Frost looked at me, and there was something I couldn't read on his face. "Prince Essus raised you as if he was grooming you to rule the courts, yet he knew that Cel was heir, and not you. If Cel had produced even one child, the queen would never have offered you this chance."

"You're right on that."

"Why do you think he taught you to rule, if you were never going to mount the throne?"

"My father was secondborn and never going to rule, yet his father raised him to be a ruler. I think he raised me the only way he knew how."

"Perhaps," Frost said, "or perhaps, Prince Essus did not lose all his prophetic abilities when the rest of us did."

I shrugged. "I don't know, and I don't have time to worry about it."

Doyle came to the front of the hallway. "Kurag is willing to talk to you, Meredith, but he is not happy about it."
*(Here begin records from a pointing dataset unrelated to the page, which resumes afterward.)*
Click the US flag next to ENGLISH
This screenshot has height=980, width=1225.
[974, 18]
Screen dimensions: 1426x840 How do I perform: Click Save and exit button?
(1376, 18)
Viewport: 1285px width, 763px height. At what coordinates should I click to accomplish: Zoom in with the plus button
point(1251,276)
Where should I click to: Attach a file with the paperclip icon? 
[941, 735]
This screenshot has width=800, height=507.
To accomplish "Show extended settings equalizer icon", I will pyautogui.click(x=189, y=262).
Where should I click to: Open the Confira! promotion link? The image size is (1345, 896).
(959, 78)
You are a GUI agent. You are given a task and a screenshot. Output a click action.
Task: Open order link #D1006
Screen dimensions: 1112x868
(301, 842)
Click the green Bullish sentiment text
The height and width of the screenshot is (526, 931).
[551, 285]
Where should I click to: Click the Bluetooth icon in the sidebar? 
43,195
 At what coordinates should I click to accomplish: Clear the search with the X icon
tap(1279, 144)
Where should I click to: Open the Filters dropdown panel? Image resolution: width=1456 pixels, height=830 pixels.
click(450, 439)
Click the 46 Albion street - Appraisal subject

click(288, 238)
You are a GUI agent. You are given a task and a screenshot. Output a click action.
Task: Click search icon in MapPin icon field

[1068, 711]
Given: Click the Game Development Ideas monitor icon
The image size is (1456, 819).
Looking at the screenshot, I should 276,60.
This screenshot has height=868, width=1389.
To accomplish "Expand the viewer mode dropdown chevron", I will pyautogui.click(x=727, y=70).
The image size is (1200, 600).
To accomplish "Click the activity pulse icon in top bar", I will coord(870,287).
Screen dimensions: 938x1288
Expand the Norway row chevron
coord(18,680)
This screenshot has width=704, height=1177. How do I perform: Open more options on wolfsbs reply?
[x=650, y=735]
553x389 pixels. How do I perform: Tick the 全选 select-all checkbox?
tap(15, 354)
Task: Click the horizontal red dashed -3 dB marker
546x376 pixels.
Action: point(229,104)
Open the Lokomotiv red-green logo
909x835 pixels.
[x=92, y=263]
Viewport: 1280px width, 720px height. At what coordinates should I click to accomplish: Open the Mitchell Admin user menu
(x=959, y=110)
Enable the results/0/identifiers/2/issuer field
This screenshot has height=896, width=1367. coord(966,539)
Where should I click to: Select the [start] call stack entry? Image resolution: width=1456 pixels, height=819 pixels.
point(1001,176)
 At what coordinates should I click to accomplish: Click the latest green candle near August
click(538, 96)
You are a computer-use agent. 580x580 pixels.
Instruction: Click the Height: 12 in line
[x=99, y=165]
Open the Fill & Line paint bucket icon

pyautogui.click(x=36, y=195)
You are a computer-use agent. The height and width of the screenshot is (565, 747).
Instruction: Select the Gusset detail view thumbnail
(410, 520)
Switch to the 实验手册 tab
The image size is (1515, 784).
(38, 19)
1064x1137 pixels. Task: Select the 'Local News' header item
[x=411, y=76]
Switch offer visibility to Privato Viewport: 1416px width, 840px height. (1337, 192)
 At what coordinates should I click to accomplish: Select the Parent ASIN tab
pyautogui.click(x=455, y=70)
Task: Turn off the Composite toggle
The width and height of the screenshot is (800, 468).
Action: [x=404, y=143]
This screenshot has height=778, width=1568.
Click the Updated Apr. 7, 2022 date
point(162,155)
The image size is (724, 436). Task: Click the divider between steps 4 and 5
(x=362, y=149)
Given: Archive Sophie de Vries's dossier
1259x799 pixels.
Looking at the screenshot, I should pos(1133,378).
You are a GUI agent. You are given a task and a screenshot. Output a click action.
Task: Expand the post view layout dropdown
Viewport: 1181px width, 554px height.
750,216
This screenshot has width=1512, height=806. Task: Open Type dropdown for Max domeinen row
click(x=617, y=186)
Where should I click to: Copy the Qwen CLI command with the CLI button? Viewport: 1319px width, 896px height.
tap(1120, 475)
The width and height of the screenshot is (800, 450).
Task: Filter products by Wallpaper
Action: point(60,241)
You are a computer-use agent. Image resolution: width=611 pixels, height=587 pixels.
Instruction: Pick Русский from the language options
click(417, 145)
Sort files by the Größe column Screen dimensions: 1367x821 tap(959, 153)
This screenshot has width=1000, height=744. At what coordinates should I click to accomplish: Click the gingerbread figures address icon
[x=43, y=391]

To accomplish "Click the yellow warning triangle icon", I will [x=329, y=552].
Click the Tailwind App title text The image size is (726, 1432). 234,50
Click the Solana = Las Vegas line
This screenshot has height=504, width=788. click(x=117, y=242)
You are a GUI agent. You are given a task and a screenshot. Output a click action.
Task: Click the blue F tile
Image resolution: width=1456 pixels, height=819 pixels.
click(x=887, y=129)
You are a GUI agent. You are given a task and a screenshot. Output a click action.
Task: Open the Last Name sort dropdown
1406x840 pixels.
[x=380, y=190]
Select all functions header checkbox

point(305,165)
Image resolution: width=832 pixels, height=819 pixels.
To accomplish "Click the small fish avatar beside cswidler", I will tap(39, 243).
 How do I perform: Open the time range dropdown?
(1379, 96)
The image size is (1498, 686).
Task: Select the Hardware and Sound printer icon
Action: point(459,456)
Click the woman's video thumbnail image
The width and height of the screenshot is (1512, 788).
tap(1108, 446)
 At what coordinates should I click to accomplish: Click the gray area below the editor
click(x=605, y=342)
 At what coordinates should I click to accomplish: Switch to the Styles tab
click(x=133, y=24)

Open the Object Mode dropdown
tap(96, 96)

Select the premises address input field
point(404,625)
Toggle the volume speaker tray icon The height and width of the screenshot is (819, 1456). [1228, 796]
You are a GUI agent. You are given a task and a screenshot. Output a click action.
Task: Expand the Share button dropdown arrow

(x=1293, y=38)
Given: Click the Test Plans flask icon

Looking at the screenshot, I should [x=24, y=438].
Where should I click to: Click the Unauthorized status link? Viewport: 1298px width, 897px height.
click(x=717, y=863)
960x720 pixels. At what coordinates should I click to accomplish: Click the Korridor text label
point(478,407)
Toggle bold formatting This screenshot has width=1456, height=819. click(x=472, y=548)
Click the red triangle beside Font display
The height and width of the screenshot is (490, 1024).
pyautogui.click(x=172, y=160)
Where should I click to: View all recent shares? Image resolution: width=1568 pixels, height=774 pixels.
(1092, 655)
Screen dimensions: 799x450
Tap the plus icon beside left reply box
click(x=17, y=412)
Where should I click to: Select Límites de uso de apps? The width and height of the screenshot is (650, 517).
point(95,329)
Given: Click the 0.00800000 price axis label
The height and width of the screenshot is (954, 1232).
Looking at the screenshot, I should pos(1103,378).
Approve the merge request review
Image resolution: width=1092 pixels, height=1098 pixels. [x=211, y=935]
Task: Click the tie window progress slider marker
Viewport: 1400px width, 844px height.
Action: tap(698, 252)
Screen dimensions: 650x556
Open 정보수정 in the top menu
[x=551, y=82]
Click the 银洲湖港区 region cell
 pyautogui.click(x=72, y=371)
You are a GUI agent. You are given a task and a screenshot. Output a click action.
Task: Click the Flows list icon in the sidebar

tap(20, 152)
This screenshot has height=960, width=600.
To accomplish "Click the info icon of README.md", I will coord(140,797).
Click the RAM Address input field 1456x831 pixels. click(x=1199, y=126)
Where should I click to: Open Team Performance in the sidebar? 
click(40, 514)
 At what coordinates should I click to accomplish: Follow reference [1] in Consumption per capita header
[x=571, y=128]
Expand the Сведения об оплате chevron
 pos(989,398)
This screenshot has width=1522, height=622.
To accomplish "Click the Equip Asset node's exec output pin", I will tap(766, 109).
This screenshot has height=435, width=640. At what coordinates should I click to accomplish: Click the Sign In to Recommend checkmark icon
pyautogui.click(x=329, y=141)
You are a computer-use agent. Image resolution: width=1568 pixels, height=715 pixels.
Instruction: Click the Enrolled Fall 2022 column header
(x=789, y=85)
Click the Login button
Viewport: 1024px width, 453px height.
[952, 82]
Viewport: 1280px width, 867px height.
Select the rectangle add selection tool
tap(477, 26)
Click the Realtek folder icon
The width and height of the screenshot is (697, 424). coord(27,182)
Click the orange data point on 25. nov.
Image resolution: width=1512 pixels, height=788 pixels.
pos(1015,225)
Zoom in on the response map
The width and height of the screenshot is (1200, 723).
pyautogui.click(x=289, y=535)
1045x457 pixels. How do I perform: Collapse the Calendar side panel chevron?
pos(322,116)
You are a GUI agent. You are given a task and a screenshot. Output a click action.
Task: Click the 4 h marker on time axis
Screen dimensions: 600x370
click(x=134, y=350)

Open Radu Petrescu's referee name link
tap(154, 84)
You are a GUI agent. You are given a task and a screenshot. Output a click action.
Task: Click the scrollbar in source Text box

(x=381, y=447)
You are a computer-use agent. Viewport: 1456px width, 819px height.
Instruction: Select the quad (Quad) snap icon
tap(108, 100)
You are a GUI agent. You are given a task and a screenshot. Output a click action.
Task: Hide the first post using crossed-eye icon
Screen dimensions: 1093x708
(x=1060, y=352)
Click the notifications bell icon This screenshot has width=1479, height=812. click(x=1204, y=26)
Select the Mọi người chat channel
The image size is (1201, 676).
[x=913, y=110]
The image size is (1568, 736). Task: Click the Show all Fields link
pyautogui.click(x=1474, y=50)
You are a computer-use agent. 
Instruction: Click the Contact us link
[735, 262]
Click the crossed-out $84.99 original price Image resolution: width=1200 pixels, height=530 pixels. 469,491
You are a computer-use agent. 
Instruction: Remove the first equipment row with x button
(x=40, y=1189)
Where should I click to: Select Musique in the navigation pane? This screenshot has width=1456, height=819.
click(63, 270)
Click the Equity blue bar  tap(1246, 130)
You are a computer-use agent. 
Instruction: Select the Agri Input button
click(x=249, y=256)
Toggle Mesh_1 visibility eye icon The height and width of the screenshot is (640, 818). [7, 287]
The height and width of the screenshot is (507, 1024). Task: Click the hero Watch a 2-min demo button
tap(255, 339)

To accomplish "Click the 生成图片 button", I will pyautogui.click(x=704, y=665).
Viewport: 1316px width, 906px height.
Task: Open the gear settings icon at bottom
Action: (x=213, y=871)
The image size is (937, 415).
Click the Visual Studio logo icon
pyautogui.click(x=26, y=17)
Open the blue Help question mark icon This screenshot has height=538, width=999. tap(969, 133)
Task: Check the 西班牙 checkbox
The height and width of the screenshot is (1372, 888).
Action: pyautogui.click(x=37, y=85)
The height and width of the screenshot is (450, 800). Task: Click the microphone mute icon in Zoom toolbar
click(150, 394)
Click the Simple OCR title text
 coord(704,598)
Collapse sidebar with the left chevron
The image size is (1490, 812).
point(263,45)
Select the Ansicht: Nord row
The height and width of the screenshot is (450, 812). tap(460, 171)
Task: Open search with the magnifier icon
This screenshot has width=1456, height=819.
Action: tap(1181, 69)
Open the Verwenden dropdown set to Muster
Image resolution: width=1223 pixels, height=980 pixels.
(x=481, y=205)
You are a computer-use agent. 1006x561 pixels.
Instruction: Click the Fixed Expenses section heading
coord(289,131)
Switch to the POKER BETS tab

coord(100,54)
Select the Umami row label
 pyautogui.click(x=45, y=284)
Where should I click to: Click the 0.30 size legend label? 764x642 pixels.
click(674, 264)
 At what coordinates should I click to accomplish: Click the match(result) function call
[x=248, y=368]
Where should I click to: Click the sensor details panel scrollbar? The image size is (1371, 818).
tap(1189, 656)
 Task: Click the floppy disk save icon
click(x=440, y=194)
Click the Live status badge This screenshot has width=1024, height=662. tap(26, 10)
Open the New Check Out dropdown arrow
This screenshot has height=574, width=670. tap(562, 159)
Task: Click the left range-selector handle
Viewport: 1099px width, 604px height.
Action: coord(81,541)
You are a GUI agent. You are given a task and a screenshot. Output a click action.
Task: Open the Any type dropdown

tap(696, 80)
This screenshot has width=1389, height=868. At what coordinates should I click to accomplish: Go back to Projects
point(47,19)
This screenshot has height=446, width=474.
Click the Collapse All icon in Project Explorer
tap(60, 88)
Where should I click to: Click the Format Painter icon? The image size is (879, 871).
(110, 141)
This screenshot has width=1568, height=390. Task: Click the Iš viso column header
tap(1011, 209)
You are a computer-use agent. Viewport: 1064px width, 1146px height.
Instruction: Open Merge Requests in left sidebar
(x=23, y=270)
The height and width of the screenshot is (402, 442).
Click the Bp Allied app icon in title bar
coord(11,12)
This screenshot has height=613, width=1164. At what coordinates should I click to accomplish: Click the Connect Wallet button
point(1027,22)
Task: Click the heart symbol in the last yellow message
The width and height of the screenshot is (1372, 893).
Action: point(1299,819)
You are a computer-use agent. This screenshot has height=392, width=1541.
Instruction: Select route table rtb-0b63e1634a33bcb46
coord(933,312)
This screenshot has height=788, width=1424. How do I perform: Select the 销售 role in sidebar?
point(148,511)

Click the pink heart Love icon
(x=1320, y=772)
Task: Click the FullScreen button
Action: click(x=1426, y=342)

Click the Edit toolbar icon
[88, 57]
"I didn't expect him to be."

"He fears your enemies," Frost said.

"That makes two of us," I said.

"Three," Rhys said.

"Four," Doyle said.

Frost shook his head, his hair glittering like a curtain of Christmas tree tinsel. "Five. I fear for your safety. If we lose the goblins' threat, Cel's allies will move against us."

"Then we're agreed," I said.

Doyle was looking from one to the other of us. "What have we agreed to?"

"I'm going to play hors d'oeuvre for the Goblin King," Rhys said.

Doyle's black-on-black eyebrows raised up nearly to his hairline. "I have missed something."

"Rhys is going to help me negotiate with Kurag," I said.

"Help how?" Doyle asked.

Rhys dropped the robe off one pale shoulder, flashing down to one tight nipple. He grinned and shrugged back into the robe.

Doyle raised dark eyebrows. "Do not take this in a spirit in which it is not meant, but you have been a stumbling block to our work with Kurag. He has chided you, fully clothed, and you have practically foamed at the mouth like an ill-used dog. What makes you believe you can do..." He seemed to be searching for a word. He finally settled for, "What makes you believe you can stand up to Kurag's teasing on this day?"

"Today, I'll be teasing back. Merry said that Kurag is like a schoolyard bully, and she's right. Besides, if Merry can do it, so can I." He looked suddenly fierce again. All the humor had gone, leaving his face bleak. "Though I'd much rather kill goblins than negotiate with them."

"Funny," Doyle said, "that's exactly what King Kurag said about the sidhe only moments ago."

"Perfect," I said. "Let's all go and irritate each other."

Doyle led the way down the hallway. He looked terribly nude from the back. I realized that Kurag would have more than just Rhys and I to ogle. I wondered if Doyle thought of himself as a potential sex partner, or as a meal? I guess that all depended on how Kurag felt about sidhe men, and if he preferred dark meat to light.